Records to use:
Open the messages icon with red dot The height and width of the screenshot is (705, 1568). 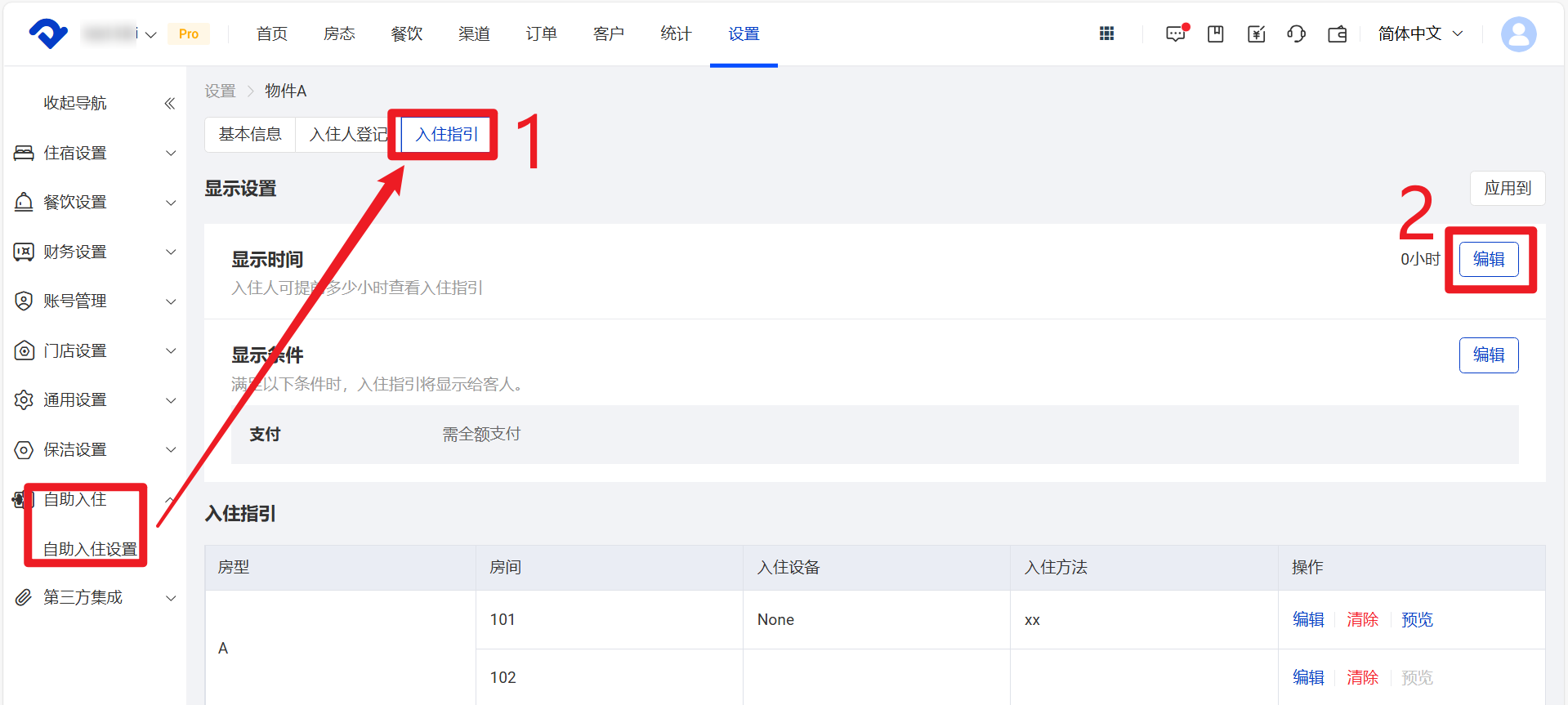[x=1176, y=33]
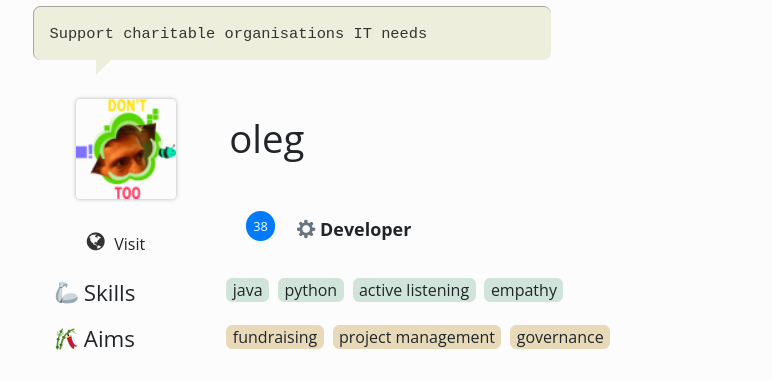Open oleg's avatar image
Image resolution: width=772 pixels, height=381 pixels.
[x=126, y=149]
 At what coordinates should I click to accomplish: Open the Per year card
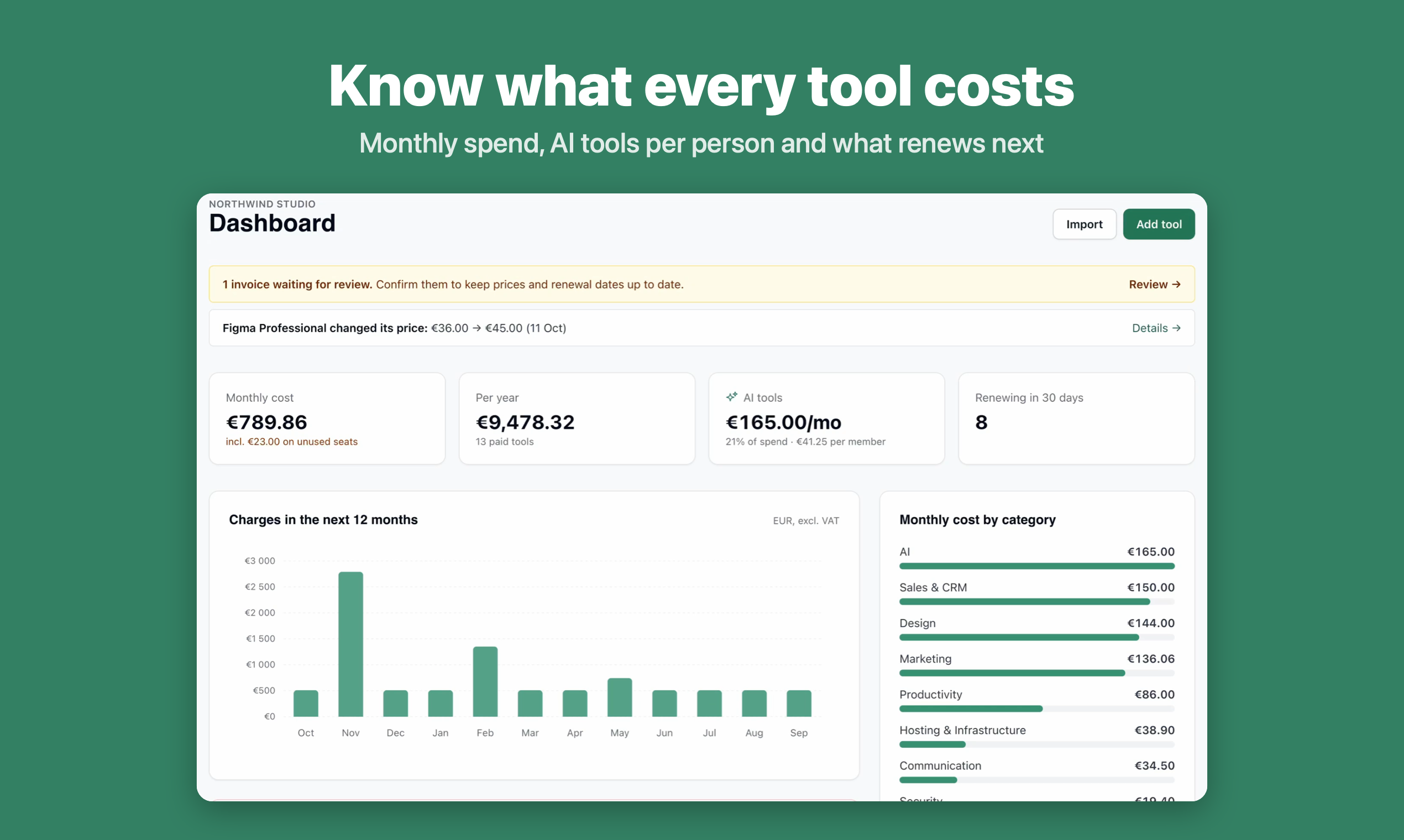[577, 418]
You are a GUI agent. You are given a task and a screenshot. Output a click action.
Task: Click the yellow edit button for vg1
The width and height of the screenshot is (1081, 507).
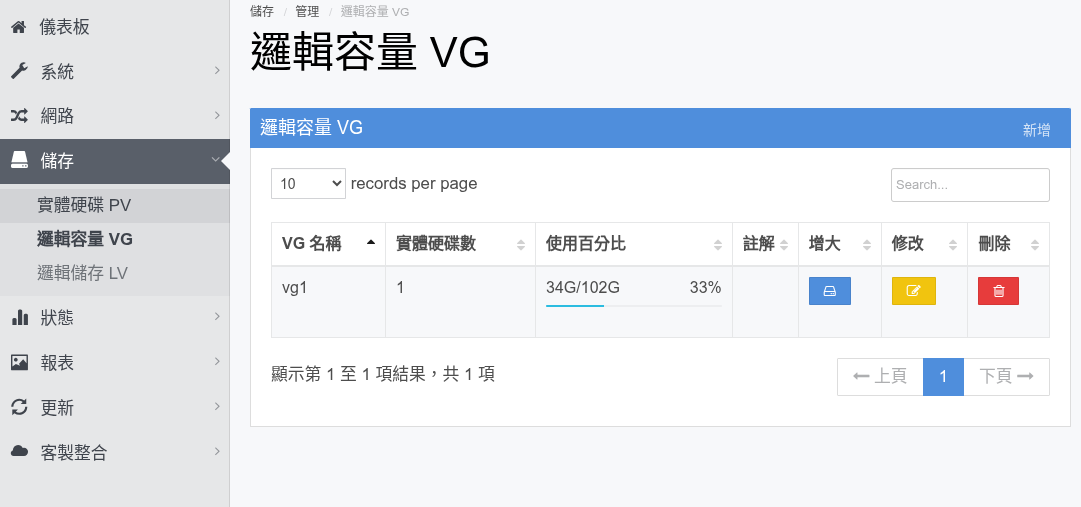point(913,290)
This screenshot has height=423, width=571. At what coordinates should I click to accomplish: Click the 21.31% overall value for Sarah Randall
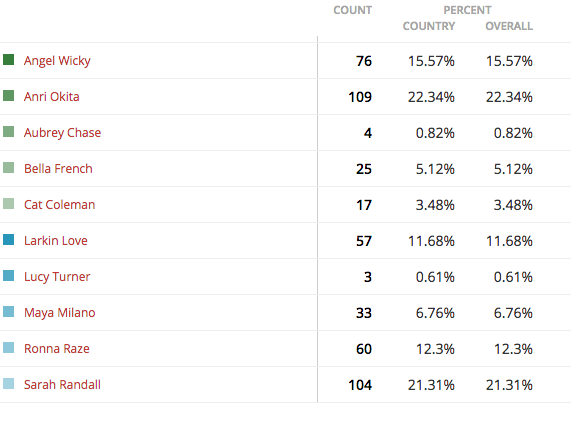point(509,385)
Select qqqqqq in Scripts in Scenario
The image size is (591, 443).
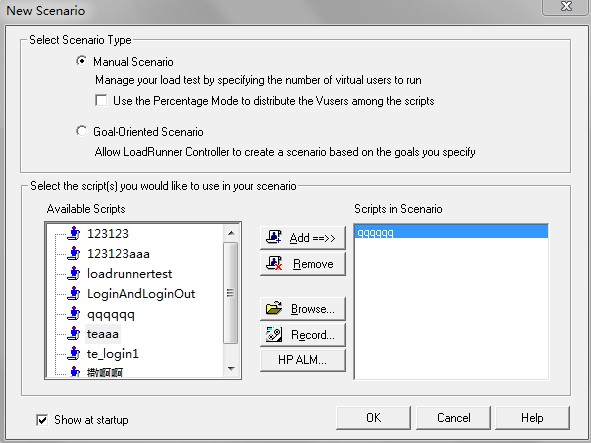pos(451,231)
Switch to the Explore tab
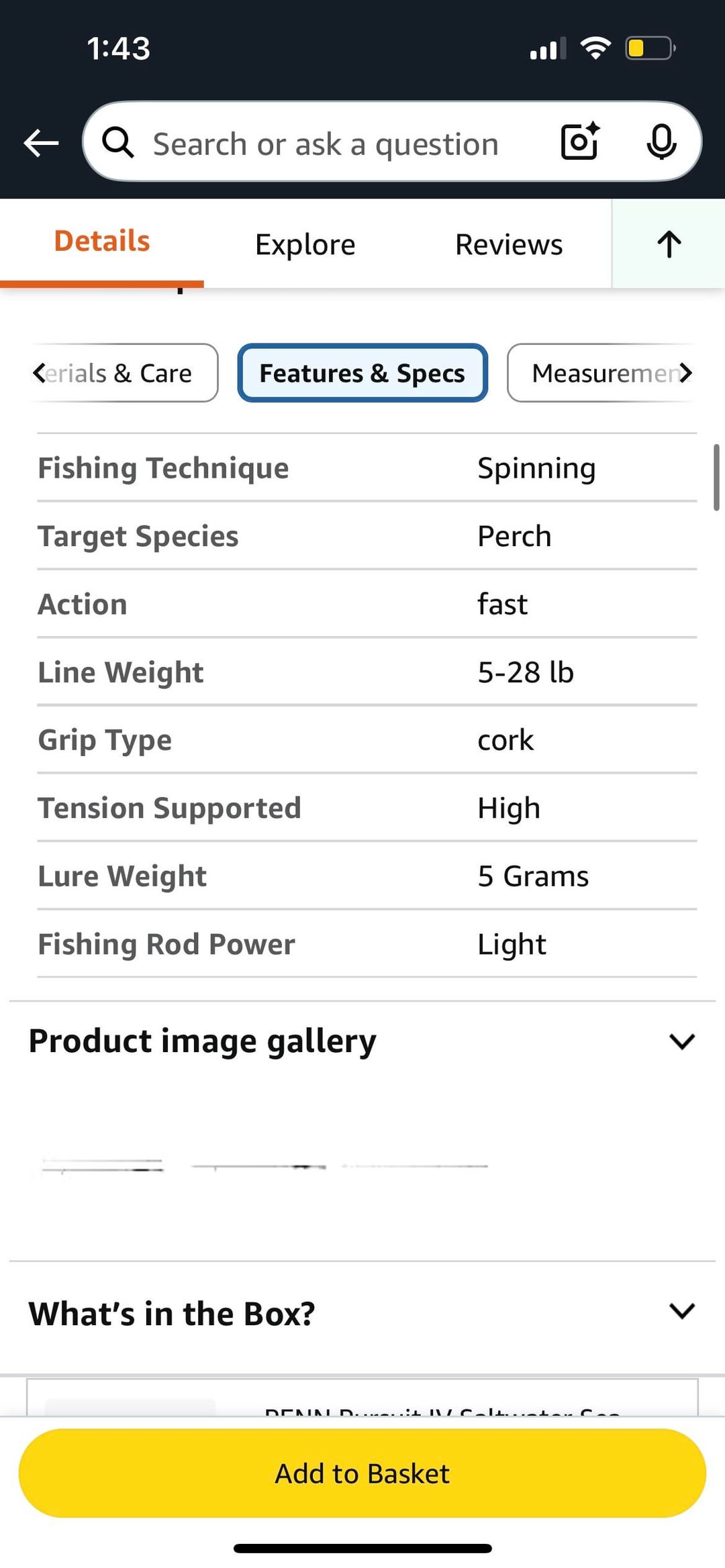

About this task: Output, exactly and without pictures, the span of lines that starts at the line containing "You are a GUI" and ends at the last line above.

Output:
You are a GUI agent. You are given a task and a screenshot. Output a click action.
Task: Click the yellow edit button for vg1
The width and height of the screenshot is (1081, 507).
point(913,290)
This screenshot has height=423, width=571. At what coordinates should I click to accomplish: Click the 21.31% overall value for Sarah Randall
point(509,385)
Select qqqqqq in Scripts in Scenario
The image size is (591, 443).
pos(451,231)
Switch to the Explore tab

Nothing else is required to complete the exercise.